Even if you don't have an extremely open adoption. They are a part of you, and
you will pray for them the rest of your life with fervor...because you love
them and care for them. It is something that may creep up on you, but as you
fall in love with your child...you fall in love with them. It is a part of adoption
that most people think they want to skip over. I find that these people I never
knew much about- I want to learn. I want to know more. I want to show them
love. After all - they have shown me love in a way that is very real! ~Dawn
I wish people knew that we view her
as a member of our family and to not talk about her to us in any way they
wouldn't talk to us about one of our sisters. ~Elizabeth
They become a part of your family.
Even if you don't have an extremely open adoption.
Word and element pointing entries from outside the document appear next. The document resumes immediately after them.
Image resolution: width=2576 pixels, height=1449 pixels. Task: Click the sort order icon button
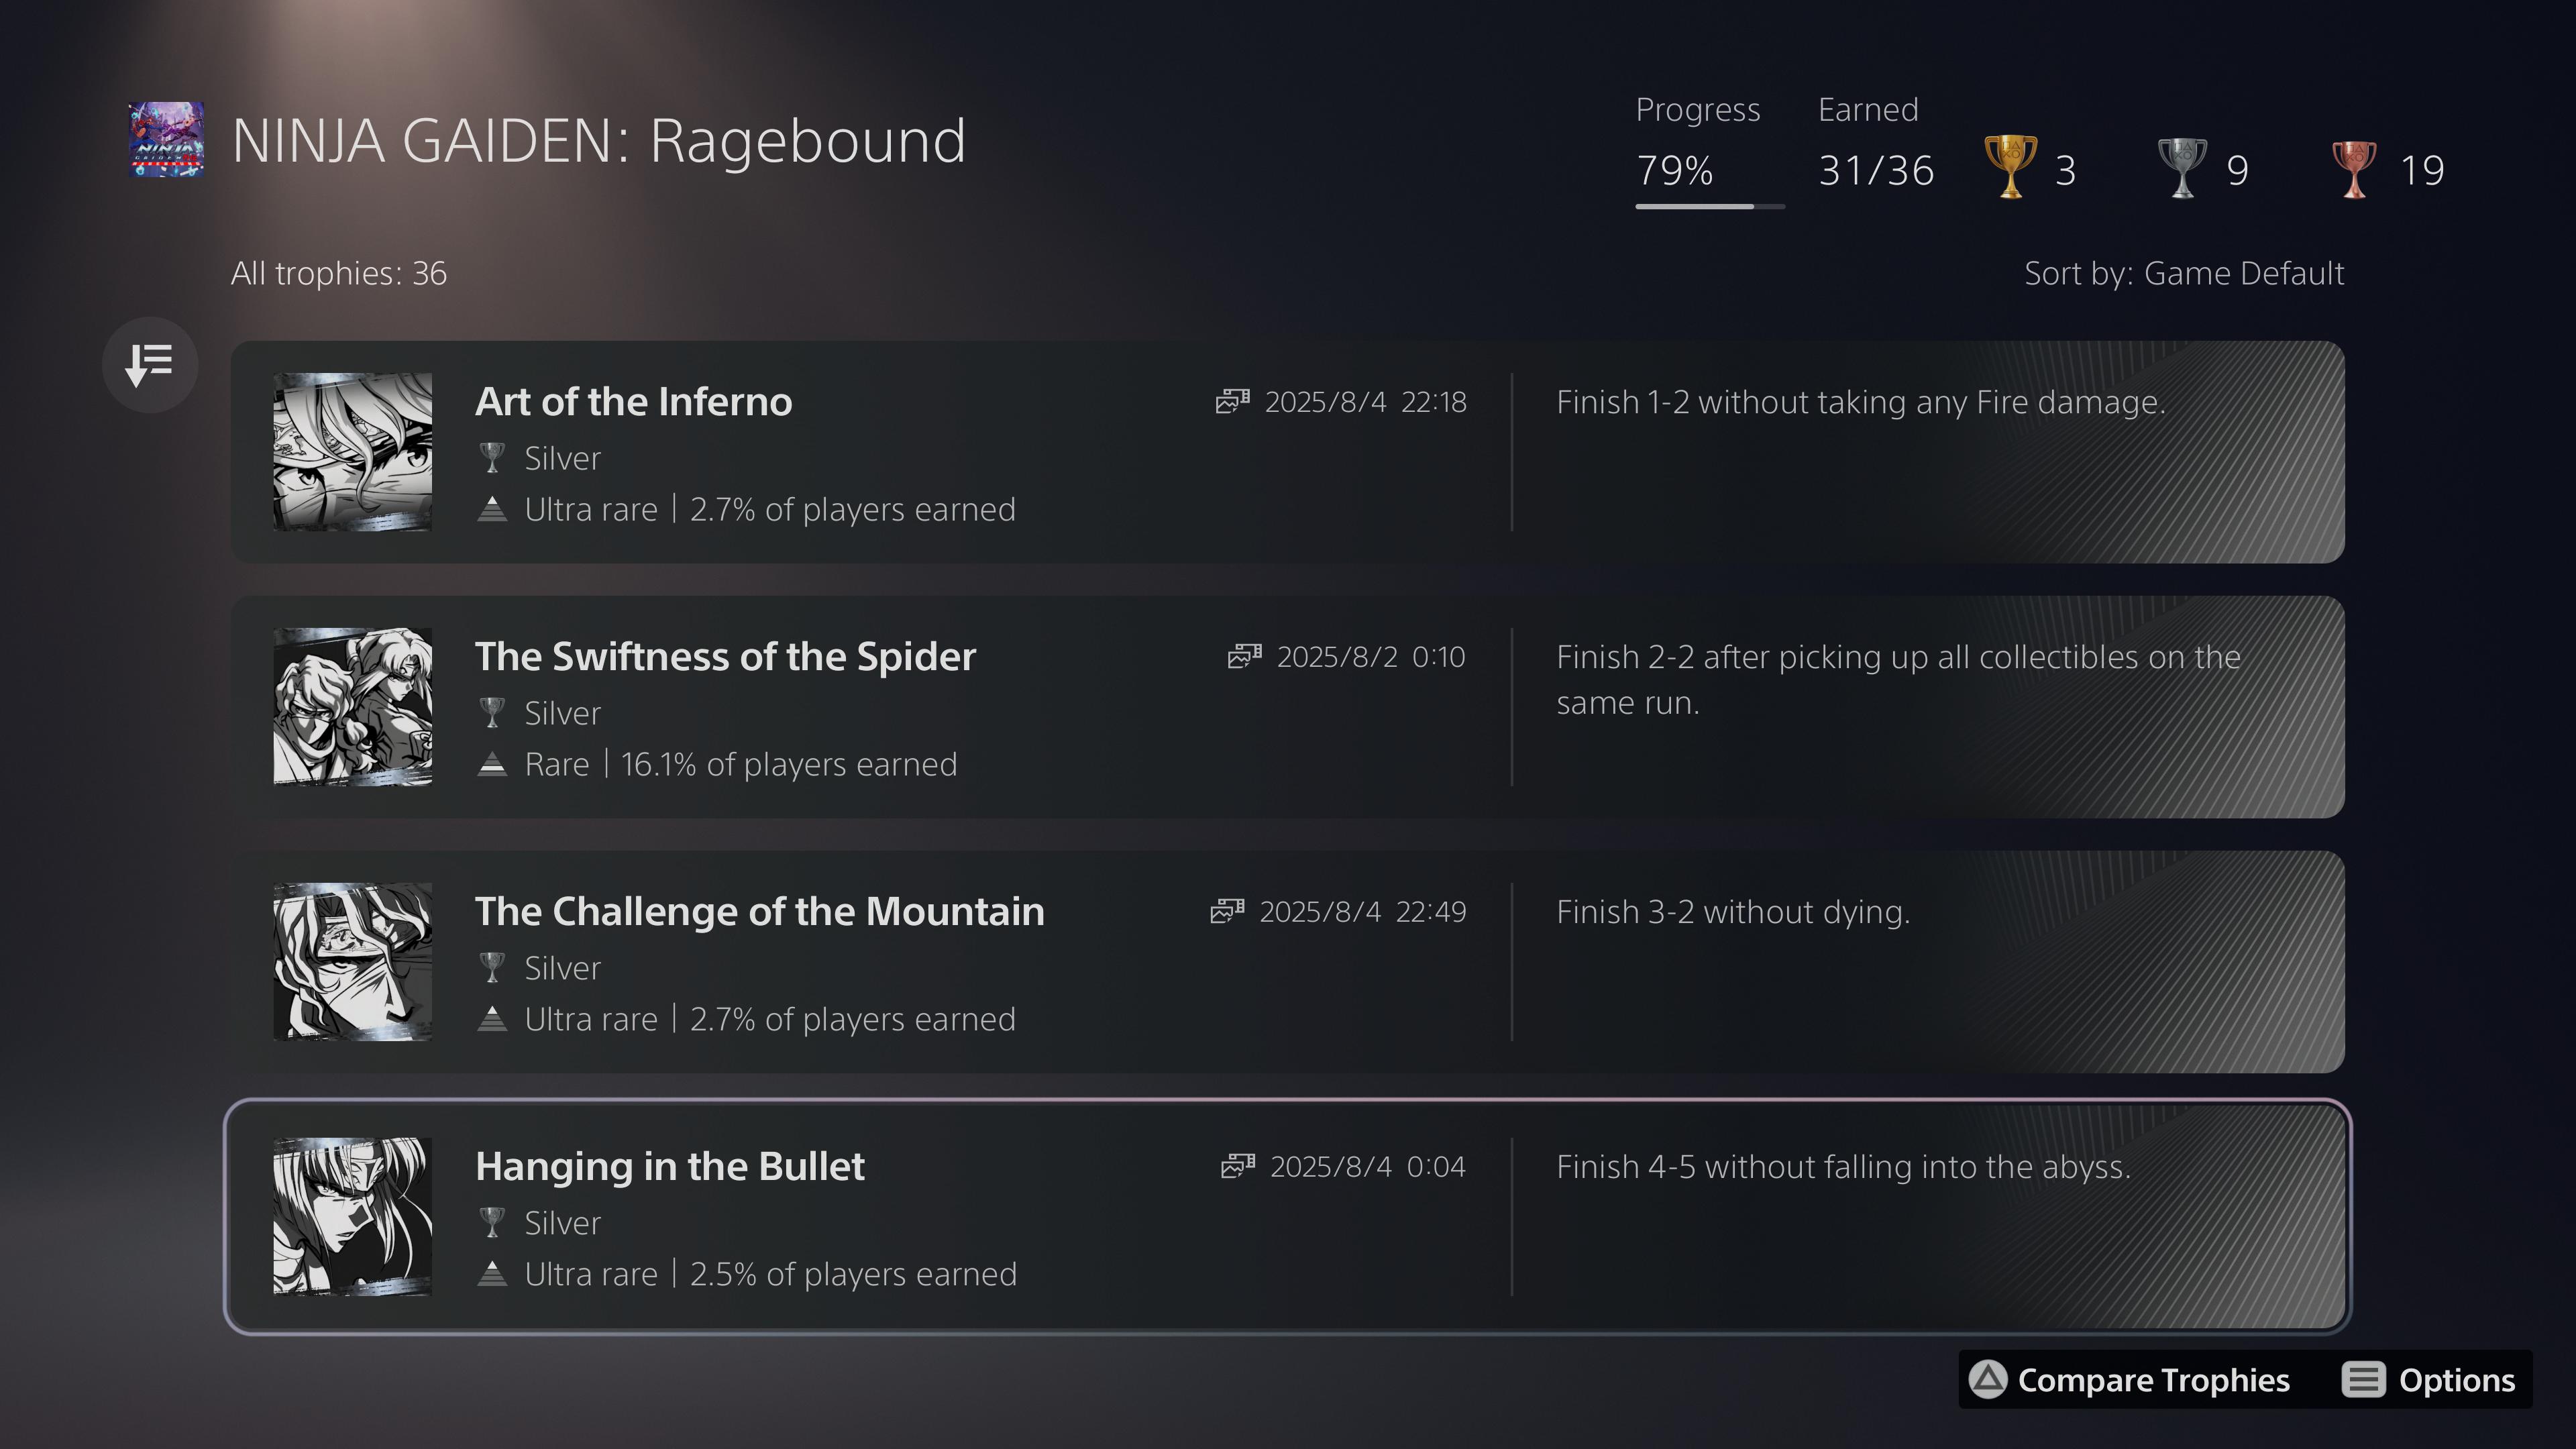[x=150, y=365]
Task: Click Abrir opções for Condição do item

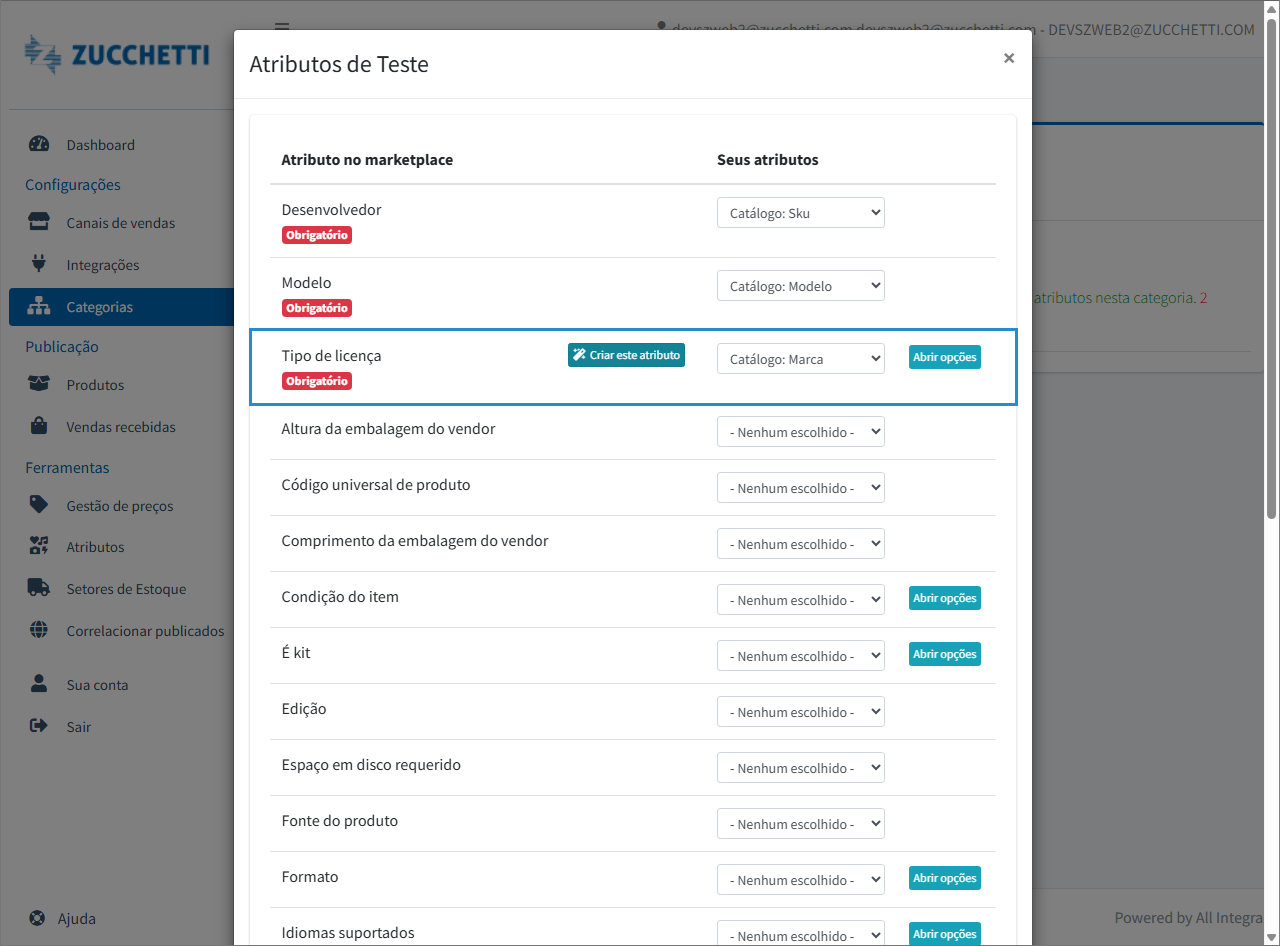Action: point(944,598)
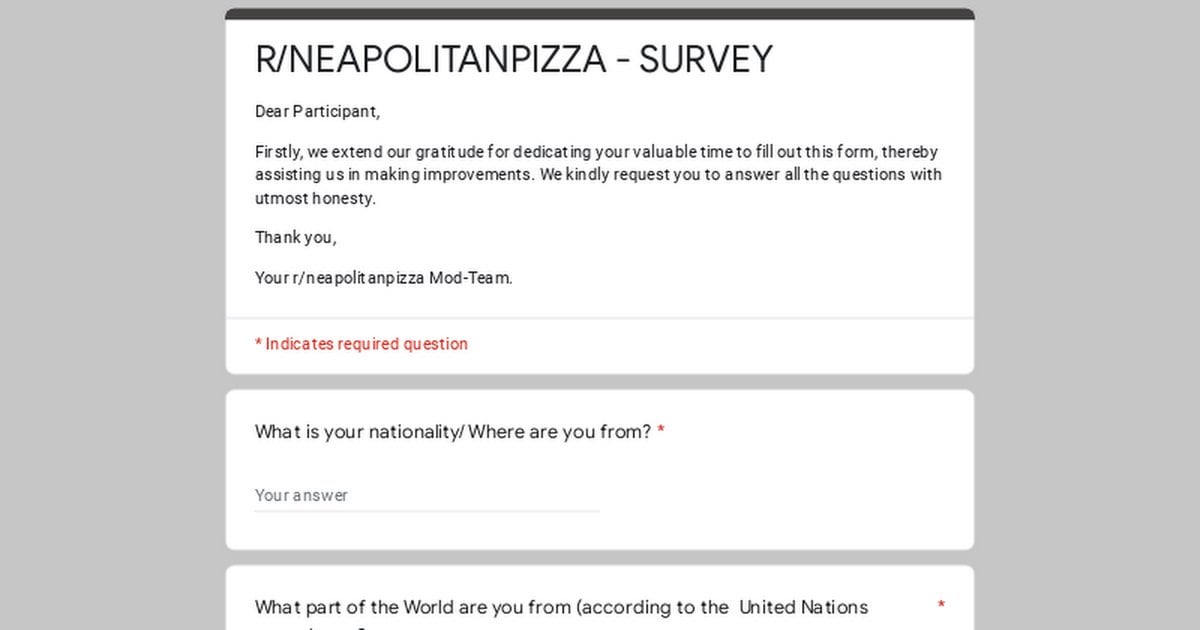Viewport: 1200px width, 630px height.
Task: Click the words "United Nations" in the question
Action: pyautogui.click(x=803, y=607)
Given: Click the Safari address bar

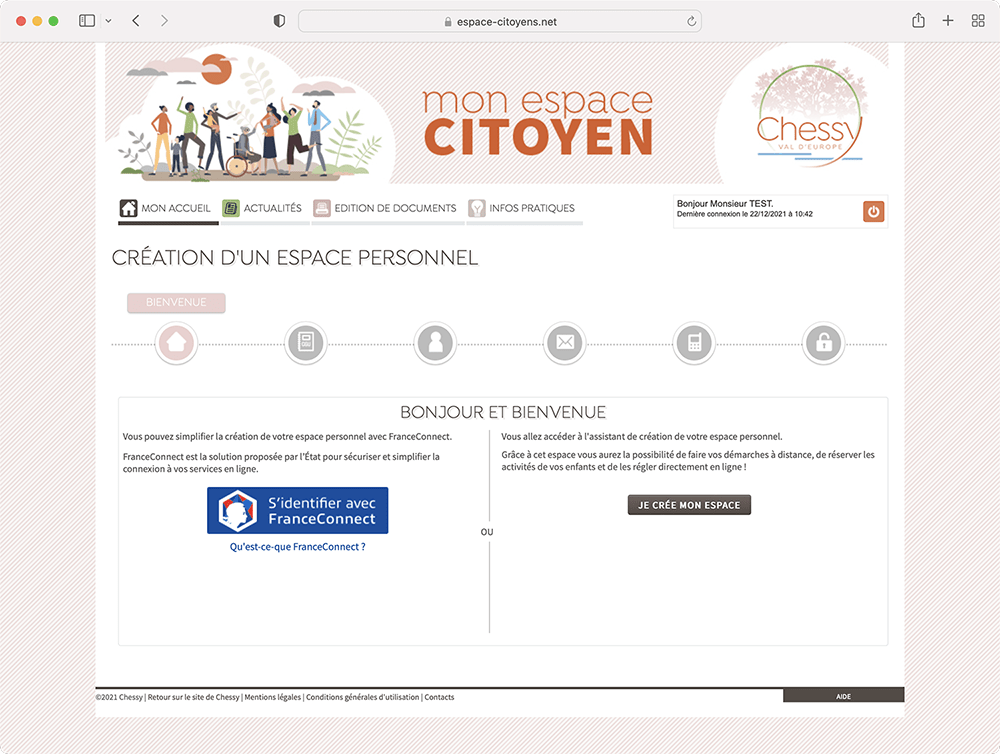Looking at the screenshot, I should tap(499, 21).
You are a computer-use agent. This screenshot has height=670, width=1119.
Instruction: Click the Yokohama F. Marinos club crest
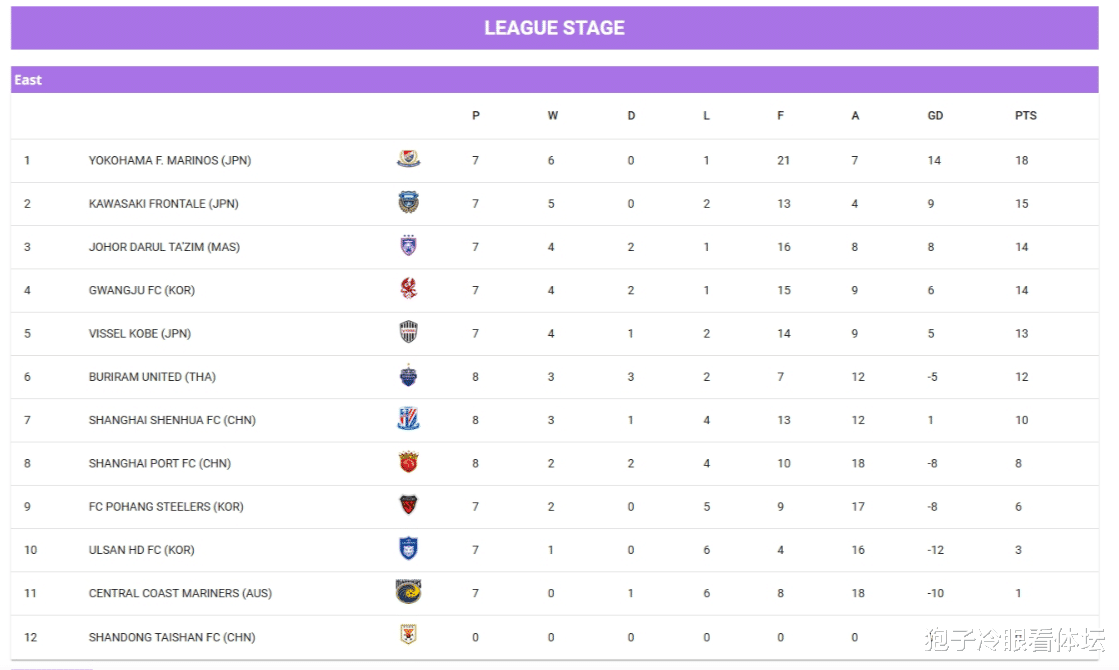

They are a part of you, and
you will pray for them the rest of your life with fervor.....because you love
them and care for them. It is something that may creep up on you, but as you
fall in love with your child....you fall in love with them. It is a part of
adoption that most people think they want to skip over. I find that these
people I never knew much about- I want to learn. I want to know more. I want to
show them love. After all - they have shown me love in a way that is very
real! ~Kym
I'm not scared or threatened by them. They're now a part of our
families story and we love and pray for them. My children (adopted older) love
their birth parents deeply and miss them, and we encourage that. Wouldn't want
it any different. ~Kim
They are
entirely selfless in their decision. They love the child as much as anyone, and
it's this love that compels them to do what they believe is the best for the
child at all costs to themselves. Our birth mother is utterly precious and we
all consider each other family now. ~Amanda
These are just a handful of thoughts and stories, born out of families who have embraced adoption and the reality of extending their family beyond their baby. I've seen it happen hundreds of times. Families who start the adoption journey anxious about the birth family and the reality of relationship. Then they meet the birth mama...and possibly the father, and the grandmother, and a sister... Then they have faces and names and the side of the story. And then they end of falling in love twice. They anticipated loving this child. But never dreamed they could hold that kind of love for the birth family as well.
Adoption is full of beautiful surprises.